═════ Ausgangstext ═════

In die serbische Hauptstadt Belgrad hat mich meine Arbeit für den Kongress der Gemeinden und Regionen des Europarats (KGRE) Anfang April geführt: Als Mitglied des Monitoring-Ausschusses gehörte ich zu einer 15-köpfigen Delegation, die der KGRE zur Beobachtung der dortigen Kommunalwahlen am 3. April entsandt hatte.
Denn während unter anderem die Organisation für Sicherheit und Zusammenarbeit in Europa (OSZE) für die unabhängige Beobachtung von Wahlen auf staatlicher Ebene zuständig ist – darunter die serbischen Parlaments- und Präsidentschaftswahlen, die zeitgleich stattfanden –, beobachtet der KGRE lokale und regionale Wahlen in den Mitgliedsstaaten des Europarats.
Unsere Delegation teilte sich auf sieben Teams auf, die die Wahlen in Belgrad und einigen umliegenden Gemeinden beobachteten. Mein Team war nur in der Hauptstadt unterwegs, wo wir insgesamt 13 Wahllokale besuchten. Das Positive vorneweg: Die Wahlen war sehr gut und professionell organisiert, die Wahlvorstände gut vorbereitet. Wir konnten insgesamt einen weitgehend ordentlichen Ablauf der Wahl selbst feststellen und wurden in unserer Arbeit vor Ort nicht behindert. Hier und da gab es organisatorische Probleme, diese waren aus unserer Sicht allerdings nicht systematisch.
Mindestens bemerkenswert erschien uns die Aufstellung der Wahlkabinen: In einem Wahllokal, das bei uns in Deutschland vielleicht Platz für drei Kabinen mit ausreichend Abstand zueinander bieten würde, standen in Belgrad bis zu acht Kabinen dicht an dicht – und lediglich durch Pappaufsteller voneinander getrennt. Was die Wahrung des Wahlgeheimnisses angeht, besteht hier definitiv Verbesserungsbedarf. Das ist einer der Punkte, die Eingang in unseren Abschlussbericht finden werden.
Darüber hinaus steht fest, dass eine Kurzzeit-Beobachtungsmission, die sich wie unsere auf das Wochenende der Wahl selbst beschränkt, natürlich auch nur beurteilen kann, was während dieser kurzen Zeit geschieht. Allerdings erhielten wir in Gesprächen mit Vertreter*innen der Parteien, von Nichtregierungsorganisationen (NGOs) und der Medien zumindest einen Eindruck davon, dass diese Wahlen nicht wirklich unter fairen Bedingungen stattgefunden haben.

═════

● Aufgabe 1: Überarbeite in der Auflistung die Zeilen ab der Zeile mit „Task: Click the blue letter N“ bis einschließlich der Zeile mit „Action: coord(17,344)“ und setze darin „red“ an die Stelle von „blue“, ohne sonst etwas zu ändern. Lass den Bildverweis in deiner Wiedergabe weg.
Der Bericht über die Wahlbeobachtung in Belgrad und die anschließende Auflistung sind voneinander unabhängiges Material.

═════ Datensätze ═════

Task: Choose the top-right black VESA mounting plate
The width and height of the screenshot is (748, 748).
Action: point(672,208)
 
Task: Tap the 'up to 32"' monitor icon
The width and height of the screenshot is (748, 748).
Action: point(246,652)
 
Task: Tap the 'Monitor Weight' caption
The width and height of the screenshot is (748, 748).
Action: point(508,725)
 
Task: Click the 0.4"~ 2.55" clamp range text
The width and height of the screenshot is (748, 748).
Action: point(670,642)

═════
═════ Datensätze ═════

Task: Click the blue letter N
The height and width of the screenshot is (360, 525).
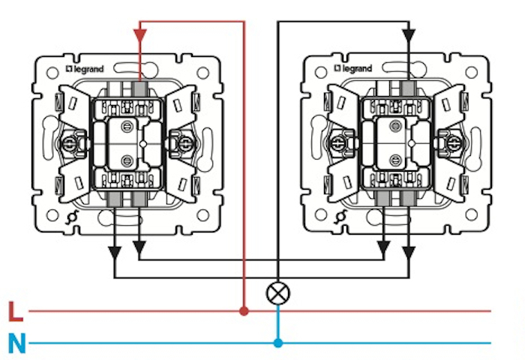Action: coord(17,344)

═════

● Aufgabe 2: Übernimm aus dem Bericht über die Wahlbeobachtung in Belgrad wortgetreu den Abschnitt, der bei „Mindestens bemerkenswert erschien“ beginnt und nach „Abschlussbericht finden werden.“ endet.

● Richtige Antwort 1:
Task: Click the red letter N
The height and width of the screenshot is (360, 525).
Action: coord(17,344)

● Richtige Antwort 2:
Mindestens bemerkenswert erschien uns die Aufstellung der Wahlkabinen: In einem Wahllokal, das bei uns in Deutschland vielleicht Platz für drei Kabinen mit ausreichend Abstand zueinander bieten würde, standen in Belgrad bis zu acht Kabinen dicht an dicht – und lediglich durch Pappaufsteller voneinander getrennt. Was die Wahrung des Wahlgeheimnisses angeht, besteht hier definitiv Verbesserungsbedarf. Das ist einer der Punkte, die Eingang in unseren Abschlussbericht finden werden.